M-Net Movies
- Country: South Africa
- Broadcast area: Sub-Saharan Africa
- Network: M-Net
- Headquarters: Johannesburg

Programming
- Languages: English, Afrikaans
- Picture format: 16:9 (SDTV, HDTV)

Ownership
- Owner: MultiChoice (Canal+ S.A.)

History
- Launched: 6 October 1995; 30 years ago
- Replaced: M-Net Movies Premiere M-Net Movies Action+ M-Net Movies Zone
- Former names: Movie Magic Movie Magic 2 (1995-2005)

Links
- Website: See below

Availability

Terrestrial
- GOtv: Channel 3 (M-Net Movies 4)
- DStv: Channel 106 (M-Net Movies+) Channel 107 (M-Net Movies Stars) Channel 108 (M-Net Movies Legends)

Streaming media
- DStv Stream: Same as its TV platform

= M-Net Movies =

South African based films television channel

M-Net Movies is a group of South Africa-based film-only television channels launched as Movie Magic in 1995 and broadcast across Sub-Saharan Africa on pay TV satellite services DStv and GOtv. The channels broadcast films/movies based on genre as well as clips featuring behind-the-scenes looks at previous, current and future breakout box office hit films.

==History==
MultiChoice through M-Net launched two M-Net film/movie channels, Movie Magic 1 and Movie Magic 2 a day after the launch of its pay television satellite service DStv. In order to unify/expand the M-Net brand, the channels were renamed respectively M-Net Movies 1 and M-Net Movies 2 in 2005. Two additional film channels, M-Net Stars and M-Net Movies Action (which on launch replaced M-Net Action (then actionX) which launched in 2006), were later launched. In October 2012, the previous film channels were expanded to six channels which grouped films according to genre. These channels, along with the existing Action, Stars and Zone, made for a total of nine movie channels.
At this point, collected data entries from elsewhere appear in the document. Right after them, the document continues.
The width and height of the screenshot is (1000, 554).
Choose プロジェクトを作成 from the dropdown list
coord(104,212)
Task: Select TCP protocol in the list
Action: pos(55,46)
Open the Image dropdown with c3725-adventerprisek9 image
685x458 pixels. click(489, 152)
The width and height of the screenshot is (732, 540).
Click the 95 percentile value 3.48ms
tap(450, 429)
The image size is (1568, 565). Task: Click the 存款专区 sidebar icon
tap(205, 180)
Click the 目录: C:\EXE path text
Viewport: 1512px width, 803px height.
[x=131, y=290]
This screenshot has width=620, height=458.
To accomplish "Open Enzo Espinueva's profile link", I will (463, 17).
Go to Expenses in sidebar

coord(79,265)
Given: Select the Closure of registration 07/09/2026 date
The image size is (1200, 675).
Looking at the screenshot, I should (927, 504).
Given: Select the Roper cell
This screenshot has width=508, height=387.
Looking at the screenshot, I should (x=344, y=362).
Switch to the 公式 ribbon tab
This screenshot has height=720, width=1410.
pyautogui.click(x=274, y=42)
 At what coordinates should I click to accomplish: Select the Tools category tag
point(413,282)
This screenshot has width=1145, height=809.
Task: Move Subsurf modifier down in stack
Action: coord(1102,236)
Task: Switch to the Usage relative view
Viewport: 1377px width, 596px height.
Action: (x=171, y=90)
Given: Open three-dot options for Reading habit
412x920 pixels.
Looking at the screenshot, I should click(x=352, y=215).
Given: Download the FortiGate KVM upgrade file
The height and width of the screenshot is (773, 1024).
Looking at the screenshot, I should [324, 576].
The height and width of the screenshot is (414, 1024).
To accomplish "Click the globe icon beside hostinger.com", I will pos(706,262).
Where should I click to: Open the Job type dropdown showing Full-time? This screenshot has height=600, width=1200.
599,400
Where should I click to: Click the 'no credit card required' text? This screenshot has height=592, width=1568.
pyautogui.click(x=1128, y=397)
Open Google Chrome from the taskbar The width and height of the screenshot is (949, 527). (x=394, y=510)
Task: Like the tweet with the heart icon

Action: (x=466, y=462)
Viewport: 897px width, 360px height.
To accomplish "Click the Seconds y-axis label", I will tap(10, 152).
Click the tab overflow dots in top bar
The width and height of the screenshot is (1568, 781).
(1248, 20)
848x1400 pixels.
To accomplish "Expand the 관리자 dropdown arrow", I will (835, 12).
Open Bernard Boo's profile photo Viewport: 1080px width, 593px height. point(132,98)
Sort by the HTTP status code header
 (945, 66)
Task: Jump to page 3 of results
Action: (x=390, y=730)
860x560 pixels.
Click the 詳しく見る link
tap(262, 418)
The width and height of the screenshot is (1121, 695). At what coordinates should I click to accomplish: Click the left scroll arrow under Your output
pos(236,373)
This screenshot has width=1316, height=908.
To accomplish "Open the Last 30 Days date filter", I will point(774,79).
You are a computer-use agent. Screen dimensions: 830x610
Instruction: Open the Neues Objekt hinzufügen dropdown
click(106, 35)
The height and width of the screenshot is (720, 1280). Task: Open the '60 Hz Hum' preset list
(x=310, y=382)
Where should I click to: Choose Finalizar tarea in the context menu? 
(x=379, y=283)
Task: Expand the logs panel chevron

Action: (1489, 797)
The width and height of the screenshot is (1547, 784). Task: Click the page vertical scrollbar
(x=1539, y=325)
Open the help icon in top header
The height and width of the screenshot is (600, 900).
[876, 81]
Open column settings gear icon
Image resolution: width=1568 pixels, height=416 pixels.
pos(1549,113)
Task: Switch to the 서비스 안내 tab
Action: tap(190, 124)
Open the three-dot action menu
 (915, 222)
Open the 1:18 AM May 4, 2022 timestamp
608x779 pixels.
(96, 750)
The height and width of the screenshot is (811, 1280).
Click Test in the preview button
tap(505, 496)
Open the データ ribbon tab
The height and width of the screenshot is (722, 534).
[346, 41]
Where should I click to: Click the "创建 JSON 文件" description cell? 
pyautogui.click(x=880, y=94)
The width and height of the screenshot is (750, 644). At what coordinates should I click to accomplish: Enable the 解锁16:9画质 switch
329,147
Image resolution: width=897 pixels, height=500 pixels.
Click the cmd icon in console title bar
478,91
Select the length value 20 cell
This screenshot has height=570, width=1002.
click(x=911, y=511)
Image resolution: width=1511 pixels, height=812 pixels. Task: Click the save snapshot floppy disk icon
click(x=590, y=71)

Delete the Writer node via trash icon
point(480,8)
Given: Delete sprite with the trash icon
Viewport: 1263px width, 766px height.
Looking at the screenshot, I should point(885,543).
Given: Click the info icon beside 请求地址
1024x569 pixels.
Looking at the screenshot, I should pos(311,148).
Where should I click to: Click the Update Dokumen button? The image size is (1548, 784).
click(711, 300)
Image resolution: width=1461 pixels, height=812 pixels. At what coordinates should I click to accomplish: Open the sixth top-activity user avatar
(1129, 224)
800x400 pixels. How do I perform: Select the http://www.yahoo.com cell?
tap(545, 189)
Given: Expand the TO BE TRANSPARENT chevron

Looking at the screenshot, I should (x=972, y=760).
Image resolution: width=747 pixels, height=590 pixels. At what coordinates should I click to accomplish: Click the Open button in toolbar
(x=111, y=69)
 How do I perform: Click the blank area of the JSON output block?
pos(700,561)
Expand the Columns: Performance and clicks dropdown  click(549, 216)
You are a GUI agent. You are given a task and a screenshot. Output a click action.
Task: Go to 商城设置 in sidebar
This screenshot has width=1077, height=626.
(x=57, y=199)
In June M-Net Movies Action was made an HD channel, followed by M-Net Movies All Stars, both only in Southern Africa, in October 2016.

On 1 September 2020, M-Net stopped giving their movie channels names and went with the numbering system and reduced the number of movie channels from 6 to 4 channels. M-Net Movies also has an Add Movies feature which allows non-premium subscribers to pay for premium movie channels including future pop-up channels.

On 16 September 2026, M-Net Movies 1 and 2 merged into M-Net Movies+ with M-Net Movies 3 becoming M-Net Movies Stars (revived in the process) and M-Net Movies 4 becoming M-Net Movies Legends.